The report is based on an independent survey of 200 Site Reliability Engineering and DevOps leaders in the US, UK and EU, including directors, vice presidents and C-level executives at large companies. It argues that AI coding assistants and AI Site Reliability Engineers still lack the real-time production visibility teams need to trust them with autonomous reliability work.
Among the most striking findings, 88% of respondents said companies need two to three manual redeploy cycles to confirm that an AI-generated fix works in production. On average, teams require three manual redeployments to verify a single AI-suggested code fix after deployment.
That manual work consumes a large share of engineering time. Developers spend an average of 38% of their week on debugging, verification and troubleshooting, or roughly two working days, according to the survey.
Trust Gap
The findings also point to weak confidence in the tools used to investigate incidents. Some 77% of engineering leaders said they lack enough confidence in current observability systems to support automated root cause analysis and remediation.
Runtime visibility emerged as a central issue. Sixty per cent of Site Reliability Engineering and DevOps leaders identified a lack of runtime visibility as the main bottleneck in resolving incidents, while 44% said failed investigations by AI Site Reliability Engineers or application performance monitoring tools stemmed from missing execution-level data.

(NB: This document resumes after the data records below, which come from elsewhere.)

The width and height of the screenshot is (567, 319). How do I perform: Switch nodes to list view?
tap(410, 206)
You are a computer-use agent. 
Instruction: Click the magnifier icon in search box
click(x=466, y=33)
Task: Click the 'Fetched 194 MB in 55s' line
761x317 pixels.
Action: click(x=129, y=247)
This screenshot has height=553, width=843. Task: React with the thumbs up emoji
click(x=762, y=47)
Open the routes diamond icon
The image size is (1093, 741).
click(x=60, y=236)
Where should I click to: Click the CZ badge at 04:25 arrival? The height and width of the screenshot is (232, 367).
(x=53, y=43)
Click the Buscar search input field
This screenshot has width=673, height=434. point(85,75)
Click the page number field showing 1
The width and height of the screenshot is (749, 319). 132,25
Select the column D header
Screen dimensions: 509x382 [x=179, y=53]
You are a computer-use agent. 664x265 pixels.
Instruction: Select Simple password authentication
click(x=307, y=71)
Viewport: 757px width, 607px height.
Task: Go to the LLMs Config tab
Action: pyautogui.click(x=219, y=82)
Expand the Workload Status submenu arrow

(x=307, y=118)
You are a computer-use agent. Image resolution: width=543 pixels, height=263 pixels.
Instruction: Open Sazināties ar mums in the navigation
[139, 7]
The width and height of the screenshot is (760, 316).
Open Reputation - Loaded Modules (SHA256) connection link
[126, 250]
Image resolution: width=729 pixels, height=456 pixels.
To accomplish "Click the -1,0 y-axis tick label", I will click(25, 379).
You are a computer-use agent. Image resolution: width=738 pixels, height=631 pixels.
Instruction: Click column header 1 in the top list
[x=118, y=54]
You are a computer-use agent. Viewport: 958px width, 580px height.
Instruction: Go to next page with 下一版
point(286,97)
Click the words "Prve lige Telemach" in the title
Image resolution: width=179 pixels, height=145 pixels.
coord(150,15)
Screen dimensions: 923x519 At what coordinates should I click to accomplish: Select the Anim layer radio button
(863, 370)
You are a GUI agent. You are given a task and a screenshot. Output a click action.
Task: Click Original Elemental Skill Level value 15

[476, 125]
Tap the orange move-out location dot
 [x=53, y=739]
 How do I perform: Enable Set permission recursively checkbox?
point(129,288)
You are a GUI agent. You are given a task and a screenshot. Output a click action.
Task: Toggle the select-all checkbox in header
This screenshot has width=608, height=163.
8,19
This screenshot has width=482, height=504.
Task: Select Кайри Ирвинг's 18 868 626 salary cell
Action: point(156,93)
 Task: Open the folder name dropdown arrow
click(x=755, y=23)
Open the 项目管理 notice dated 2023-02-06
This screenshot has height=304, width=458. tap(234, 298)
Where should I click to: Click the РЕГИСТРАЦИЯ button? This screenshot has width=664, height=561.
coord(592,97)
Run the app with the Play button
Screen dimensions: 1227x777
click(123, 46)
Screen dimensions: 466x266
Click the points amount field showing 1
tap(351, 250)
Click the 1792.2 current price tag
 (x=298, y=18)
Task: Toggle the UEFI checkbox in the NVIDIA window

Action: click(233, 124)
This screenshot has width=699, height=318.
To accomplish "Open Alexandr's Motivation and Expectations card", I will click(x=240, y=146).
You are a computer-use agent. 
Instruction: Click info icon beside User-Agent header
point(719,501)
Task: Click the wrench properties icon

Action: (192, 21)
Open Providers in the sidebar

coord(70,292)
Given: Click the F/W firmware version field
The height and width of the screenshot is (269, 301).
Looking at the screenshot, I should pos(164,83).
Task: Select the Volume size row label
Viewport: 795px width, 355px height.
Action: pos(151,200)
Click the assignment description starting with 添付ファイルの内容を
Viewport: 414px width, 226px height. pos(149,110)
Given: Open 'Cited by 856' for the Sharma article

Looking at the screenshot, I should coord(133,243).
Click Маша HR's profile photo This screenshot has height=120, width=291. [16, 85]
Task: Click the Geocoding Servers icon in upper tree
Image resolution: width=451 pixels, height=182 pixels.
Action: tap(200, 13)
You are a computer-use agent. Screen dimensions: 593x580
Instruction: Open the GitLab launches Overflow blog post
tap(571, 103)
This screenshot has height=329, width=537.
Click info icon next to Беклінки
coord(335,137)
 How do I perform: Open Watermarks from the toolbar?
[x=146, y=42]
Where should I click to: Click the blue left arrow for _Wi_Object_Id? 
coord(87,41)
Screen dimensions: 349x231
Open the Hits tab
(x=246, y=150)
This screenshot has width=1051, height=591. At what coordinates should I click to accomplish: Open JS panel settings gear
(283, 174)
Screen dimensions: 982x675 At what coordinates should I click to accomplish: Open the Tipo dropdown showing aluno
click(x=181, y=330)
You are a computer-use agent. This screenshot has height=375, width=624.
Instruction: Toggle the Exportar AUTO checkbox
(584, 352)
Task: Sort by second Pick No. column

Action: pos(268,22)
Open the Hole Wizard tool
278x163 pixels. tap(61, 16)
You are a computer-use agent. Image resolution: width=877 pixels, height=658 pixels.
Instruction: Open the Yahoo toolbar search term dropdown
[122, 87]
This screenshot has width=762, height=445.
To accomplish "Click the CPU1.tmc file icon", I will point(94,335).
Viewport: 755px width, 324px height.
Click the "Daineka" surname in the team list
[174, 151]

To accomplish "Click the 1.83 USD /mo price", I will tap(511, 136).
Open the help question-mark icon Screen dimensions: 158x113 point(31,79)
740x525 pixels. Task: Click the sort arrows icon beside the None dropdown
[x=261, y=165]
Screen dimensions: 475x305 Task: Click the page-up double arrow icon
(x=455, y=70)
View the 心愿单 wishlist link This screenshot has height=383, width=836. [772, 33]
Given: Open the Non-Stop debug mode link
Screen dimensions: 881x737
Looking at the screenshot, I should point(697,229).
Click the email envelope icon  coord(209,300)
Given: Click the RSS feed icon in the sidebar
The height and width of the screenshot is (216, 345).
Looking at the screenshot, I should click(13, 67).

The survey suggests the problem extends beyond tooling to operating practice. In 54% of high-severity incident resolutions, respondents said teams still rely on tribal knowledge rather than diagnostic evidence from AI Site Reliability Engineers or application performance monitoring platforms.
Production Limits
The report reflects a broader tension in software development as the use of AI-generated code increases. Coding assistants may reduce the time needed to write software, but validating behaviour in live systems remains difficult when teams cannot directly observe how code behaves once deployed.
The research found that 97% of engineering leaders believe AI Site Reliability Engineers operate without significant visibility into what is actually happening in production. That underlines a wider concern that AI-based tools can suggest likely causes and remedies, but still struggle to verify them in live environments without deeper execution data.
The report argues that this missing layer includes information such as variable states, memory use and how requests move through a system. Without that context, AI systems are left to infer likely answers rather than confirm them against live behaviour.
That matters because quality checks before release do not appear to eliminate a large share of downstream problems. The survey found that the 43% of AI-generated code requiring manual debugging reached production even after passing QA or staging tests.
Executive View
The study was conducted with research firm Global Surveyz and focused on senior engineering leaders responsible for reliability and operations. Respondents came from enterprises across North America and Europe, reflecting a segment of the market often among the earliest adopters of software automation tools.
Lightrun, which operates in the reliability engineering market, said the report was intended to assess how AI is changing the software development life cycle. The results suggest the bottleneck is shifting from code creation to code verification in live settings.
The survey found that nearly half of AI-generated code still needs production debugging. "Engineering organizations need runtime visibility to embrace the possibilities offered by AI-accelerated engineering. Without this grounding, we aren't slowed by writing code anymore, but by our inability to trust it," said Ilan Peleg, Chief Executive Officer of Lightrun.
"When almost half of AI-generated changes still need debugging in production, we need to fundamentally rethink how we expect our AI agents to solve complex challenges," Peleg added.